Exercise directions:
Copy out the data word for word, everything from the very first line down to the line containing "coord(223,164)", including both ends.

Data supplied:

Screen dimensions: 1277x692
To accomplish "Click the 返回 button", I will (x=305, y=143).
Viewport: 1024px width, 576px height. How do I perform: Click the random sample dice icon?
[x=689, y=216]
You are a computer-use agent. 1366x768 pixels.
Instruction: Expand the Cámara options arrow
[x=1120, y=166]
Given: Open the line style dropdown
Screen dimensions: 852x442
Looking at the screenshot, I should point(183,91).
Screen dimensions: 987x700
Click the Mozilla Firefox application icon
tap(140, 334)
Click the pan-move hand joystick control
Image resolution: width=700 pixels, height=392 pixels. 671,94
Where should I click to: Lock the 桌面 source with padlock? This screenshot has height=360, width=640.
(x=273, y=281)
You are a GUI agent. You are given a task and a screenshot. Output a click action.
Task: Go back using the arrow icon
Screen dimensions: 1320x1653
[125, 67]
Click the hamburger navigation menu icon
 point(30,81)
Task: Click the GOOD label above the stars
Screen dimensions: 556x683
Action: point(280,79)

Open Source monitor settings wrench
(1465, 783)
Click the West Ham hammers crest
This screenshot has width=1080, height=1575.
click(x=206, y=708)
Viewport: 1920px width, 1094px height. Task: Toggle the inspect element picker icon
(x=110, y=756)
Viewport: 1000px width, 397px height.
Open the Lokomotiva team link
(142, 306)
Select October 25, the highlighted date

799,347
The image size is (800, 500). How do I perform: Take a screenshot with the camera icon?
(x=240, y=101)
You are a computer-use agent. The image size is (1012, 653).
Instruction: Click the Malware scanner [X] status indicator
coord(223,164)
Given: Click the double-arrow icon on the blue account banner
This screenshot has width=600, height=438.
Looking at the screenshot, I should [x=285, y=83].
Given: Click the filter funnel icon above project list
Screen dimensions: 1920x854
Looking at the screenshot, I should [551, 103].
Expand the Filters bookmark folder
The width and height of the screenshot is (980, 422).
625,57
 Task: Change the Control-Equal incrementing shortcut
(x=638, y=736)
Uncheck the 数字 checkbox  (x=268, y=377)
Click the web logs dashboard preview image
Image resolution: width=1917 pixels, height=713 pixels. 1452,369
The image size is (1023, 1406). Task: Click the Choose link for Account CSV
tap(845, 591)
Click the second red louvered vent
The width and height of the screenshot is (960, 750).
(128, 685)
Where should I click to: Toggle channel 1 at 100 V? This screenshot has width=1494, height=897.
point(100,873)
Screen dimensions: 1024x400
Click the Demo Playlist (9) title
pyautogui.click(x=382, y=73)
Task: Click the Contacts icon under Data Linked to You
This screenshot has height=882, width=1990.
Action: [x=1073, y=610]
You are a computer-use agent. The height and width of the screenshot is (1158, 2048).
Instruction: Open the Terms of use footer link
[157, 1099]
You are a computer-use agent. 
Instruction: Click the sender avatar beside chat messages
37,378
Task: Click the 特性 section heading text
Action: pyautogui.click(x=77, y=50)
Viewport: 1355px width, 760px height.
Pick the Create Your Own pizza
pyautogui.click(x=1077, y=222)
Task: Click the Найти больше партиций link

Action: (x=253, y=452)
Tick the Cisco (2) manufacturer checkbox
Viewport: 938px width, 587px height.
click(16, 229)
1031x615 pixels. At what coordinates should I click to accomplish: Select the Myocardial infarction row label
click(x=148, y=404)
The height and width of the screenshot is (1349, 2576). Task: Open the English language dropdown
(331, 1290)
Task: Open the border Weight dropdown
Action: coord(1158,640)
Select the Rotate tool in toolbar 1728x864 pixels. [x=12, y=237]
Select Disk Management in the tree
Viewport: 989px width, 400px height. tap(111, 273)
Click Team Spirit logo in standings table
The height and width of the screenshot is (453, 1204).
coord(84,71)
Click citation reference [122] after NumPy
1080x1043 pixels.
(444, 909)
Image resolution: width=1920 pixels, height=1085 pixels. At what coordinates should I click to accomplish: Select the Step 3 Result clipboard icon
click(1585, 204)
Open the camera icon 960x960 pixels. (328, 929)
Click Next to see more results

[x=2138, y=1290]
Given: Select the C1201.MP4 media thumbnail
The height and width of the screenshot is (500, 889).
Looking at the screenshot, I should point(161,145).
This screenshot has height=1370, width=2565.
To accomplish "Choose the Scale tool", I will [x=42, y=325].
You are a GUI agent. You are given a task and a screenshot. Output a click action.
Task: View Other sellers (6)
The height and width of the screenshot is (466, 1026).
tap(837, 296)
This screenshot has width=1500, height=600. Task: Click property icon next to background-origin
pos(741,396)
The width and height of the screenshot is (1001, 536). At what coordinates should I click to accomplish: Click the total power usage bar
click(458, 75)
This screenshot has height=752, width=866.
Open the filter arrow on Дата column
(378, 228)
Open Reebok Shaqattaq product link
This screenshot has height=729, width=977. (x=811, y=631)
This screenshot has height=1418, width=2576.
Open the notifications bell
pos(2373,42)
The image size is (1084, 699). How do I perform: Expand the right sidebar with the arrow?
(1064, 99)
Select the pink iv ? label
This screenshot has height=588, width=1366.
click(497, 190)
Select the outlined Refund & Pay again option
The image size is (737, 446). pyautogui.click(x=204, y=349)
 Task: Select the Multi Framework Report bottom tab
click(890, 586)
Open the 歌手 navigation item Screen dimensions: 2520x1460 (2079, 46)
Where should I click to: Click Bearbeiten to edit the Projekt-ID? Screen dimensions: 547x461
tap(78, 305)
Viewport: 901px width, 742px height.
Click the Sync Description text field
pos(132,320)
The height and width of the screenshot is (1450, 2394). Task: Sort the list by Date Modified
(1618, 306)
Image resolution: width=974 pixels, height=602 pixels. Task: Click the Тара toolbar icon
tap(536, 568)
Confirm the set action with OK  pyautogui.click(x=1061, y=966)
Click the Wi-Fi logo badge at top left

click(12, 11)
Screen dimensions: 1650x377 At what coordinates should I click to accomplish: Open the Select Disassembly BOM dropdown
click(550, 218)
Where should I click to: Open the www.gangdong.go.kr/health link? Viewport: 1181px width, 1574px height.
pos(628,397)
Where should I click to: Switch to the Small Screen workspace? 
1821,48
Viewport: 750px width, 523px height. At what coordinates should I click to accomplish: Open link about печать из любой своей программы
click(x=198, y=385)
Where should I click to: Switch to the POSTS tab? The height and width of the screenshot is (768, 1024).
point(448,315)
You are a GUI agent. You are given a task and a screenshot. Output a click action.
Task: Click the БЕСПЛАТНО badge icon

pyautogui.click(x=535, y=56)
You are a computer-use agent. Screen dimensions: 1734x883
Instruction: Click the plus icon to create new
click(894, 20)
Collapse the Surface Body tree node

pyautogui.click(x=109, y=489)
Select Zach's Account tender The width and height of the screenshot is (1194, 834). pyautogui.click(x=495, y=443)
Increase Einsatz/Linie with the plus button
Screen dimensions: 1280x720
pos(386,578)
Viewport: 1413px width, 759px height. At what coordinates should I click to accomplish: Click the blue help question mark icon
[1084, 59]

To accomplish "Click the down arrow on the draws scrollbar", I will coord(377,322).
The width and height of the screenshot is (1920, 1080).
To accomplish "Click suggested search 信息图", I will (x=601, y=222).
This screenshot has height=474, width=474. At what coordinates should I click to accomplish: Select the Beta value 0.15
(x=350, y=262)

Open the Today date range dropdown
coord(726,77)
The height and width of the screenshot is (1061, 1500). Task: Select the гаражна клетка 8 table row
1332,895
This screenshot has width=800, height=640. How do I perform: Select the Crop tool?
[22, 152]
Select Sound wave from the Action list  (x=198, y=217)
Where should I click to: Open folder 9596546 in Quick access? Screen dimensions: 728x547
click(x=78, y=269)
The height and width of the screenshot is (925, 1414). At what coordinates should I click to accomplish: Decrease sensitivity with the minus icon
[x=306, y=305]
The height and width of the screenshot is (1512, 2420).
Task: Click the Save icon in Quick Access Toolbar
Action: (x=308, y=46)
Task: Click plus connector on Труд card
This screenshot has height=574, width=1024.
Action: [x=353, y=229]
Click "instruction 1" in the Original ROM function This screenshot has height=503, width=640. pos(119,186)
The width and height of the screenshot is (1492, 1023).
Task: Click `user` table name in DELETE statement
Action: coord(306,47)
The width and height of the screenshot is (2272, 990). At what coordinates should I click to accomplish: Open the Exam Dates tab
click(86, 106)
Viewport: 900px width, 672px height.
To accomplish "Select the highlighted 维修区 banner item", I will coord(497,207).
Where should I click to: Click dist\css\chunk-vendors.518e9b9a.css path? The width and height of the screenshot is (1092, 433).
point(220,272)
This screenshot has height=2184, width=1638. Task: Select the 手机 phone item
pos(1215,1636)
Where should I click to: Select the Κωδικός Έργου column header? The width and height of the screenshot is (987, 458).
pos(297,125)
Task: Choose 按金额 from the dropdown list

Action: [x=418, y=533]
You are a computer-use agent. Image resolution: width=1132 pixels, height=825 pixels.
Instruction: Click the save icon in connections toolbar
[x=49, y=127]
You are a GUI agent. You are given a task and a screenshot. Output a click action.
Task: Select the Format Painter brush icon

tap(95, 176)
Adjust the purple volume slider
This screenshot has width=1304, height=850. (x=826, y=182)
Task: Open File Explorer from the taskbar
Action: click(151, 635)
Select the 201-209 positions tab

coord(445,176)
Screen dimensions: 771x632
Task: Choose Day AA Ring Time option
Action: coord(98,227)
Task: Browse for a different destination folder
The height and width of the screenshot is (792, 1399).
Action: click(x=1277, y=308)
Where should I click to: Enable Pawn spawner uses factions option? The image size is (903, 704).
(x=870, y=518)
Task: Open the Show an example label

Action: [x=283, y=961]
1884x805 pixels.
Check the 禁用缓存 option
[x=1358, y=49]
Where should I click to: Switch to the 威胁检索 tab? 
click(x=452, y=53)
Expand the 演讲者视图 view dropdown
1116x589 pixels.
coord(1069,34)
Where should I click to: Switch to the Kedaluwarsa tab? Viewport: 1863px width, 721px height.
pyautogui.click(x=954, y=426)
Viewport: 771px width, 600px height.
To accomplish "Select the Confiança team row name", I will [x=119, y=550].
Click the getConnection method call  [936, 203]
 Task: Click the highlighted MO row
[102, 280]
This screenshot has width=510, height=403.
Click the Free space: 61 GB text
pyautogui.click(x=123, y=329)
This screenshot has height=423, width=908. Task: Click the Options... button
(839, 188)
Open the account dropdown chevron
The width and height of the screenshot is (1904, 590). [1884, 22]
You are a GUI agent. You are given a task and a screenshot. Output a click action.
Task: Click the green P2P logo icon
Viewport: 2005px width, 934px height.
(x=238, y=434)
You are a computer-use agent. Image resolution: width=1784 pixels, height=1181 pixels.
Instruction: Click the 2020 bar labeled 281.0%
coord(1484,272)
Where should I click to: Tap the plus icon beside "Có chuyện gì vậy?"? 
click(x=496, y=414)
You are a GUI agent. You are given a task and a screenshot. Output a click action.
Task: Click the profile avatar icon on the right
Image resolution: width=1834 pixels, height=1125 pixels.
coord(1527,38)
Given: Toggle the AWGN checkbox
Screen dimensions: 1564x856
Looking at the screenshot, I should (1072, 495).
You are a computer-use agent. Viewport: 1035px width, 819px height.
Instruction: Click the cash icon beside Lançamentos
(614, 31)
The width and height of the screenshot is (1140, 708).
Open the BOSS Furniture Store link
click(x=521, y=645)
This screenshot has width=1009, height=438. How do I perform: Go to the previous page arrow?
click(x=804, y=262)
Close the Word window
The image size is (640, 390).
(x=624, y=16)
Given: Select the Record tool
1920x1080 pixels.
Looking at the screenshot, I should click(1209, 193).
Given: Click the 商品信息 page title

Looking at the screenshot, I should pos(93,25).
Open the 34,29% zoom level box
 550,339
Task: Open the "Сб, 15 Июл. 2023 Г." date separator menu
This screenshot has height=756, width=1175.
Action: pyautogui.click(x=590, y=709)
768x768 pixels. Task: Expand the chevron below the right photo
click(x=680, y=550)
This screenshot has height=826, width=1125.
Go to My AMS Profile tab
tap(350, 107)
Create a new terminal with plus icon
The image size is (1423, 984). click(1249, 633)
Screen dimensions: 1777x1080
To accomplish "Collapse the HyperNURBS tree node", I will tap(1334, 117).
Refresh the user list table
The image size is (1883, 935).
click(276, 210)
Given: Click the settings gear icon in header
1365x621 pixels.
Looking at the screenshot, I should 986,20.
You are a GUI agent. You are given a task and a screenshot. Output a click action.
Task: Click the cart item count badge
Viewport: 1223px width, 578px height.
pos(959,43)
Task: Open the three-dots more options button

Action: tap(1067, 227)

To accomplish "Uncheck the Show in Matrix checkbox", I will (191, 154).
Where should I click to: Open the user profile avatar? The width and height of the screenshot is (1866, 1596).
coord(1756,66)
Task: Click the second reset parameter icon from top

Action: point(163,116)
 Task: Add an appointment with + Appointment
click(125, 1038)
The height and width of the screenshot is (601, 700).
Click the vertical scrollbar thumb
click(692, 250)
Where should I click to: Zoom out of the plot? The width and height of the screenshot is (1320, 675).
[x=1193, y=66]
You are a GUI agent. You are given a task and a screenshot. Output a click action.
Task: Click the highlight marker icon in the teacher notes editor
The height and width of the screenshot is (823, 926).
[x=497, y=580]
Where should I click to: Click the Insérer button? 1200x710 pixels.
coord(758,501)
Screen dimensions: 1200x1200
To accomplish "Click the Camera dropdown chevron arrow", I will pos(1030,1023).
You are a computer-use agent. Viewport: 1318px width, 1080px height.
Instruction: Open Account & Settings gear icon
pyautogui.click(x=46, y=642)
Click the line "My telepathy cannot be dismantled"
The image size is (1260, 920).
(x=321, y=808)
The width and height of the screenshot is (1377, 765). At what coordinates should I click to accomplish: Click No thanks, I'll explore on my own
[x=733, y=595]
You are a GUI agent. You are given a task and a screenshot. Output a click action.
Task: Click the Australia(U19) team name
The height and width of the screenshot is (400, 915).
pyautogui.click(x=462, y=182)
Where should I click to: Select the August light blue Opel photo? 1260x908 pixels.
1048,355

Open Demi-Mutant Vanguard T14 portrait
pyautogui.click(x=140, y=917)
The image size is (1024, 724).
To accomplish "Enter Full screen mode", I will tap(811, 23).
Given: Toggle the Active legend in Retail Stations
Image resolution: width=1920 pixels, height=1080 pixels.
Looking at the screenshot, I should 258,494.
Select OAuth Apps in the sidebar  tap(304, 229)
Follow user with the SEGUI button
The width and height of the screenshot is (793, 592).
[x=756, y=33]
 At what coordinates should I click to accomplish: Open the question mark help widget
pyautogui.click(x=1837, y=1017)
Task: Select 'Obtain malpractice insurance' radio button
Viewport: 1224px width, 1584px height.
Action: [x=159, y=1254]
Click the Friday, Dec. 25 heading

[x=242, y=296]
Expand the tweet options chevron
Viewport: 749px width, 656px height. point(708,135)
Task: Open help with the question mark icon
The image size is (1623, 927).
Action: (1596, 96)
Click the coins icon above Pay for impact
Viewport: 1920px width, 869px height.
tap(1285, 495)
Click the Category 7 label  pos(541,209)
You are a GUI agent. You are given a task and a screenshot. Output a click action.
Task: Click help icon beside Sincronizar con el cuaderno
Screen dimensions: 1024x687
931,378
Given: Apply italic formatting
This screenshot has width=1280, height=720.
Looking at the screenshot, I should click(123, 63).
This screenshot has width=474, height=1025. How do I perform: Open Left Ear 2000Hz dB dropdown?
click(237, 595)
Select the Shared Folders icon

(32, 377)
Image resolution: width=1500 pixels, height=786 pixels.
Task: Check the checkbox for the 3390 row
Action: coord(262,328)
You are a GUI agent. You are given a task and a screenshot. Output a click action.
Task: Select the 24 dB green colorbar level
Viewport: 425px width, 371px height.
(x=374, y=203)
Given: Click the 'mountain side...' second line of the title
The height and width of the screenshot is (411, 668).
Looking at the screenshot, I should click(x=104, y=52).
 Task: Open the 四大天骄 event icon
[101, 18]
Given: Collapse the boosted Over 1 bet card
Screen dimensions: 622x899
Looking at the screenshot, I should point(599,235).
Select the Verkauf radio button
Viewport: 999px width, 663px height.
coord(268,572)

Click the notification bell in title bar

Output of the exercise:
Screen dimensions: 1277x692
To accomplish "Click the 返回 button", I will (x=305, y=143).
Viewport: 1024px width, 576px height. How do I perform: Click the random sample dice icon?
[x=689, y=216]
You are a computer-use agent. 1366x768 pixels.
Instruction: Expand the Cámara options arrow
[x=1120, y=166]
Given: Open the line style dropdown
Screen dimensions: 852x442
Looking at the screenshot, I should point(183,91).
Screen dimensions: 987x700
Click the Mozilla Firefox application icon
tap(140, 334)
Click the pan-move hand joystick control
Image resolution: width=700 pixels, height=392 pixels. 671,94
Where should I click to: Lock the 桌面 source with padlock? This screenshot has height=360, width=640.
(x=273, y=281)
You are a GUI agent. You are given a task and a screenshot. Output a click action.
Task: Go back using the arrow icon
Screen dimensions: 1320x1653
[125, 67]
Click the hamburger navigation menu icon
 point(30,81)
Task: Click the GOOD label above the stars
Screen dimensions: 556x683
Action: point(280,79)

Open Source monitor settings wrench
(1465, 783)
Click the West Ham hammers crest
This screenshot has width=1080, height=1575.
click(x=206, y=708)
Viewport: 1920px width, 1094px height. Task: Toggle the inspect element picker icon
(x=110, y=756)
Viewport: 1000px width, 397px height.
Open the Lokomotiva team link
(142, 306)
Select October 25, the highlighted date

799,347
The image size is (800, 500). How do I perform: Take a screenshot with the camera icon?
(x=240, y=101)
You are a computer-use agent. The image size is (1012, 653).
Instruction: Click the Malware scanner [X] status indicator
coord(223,164)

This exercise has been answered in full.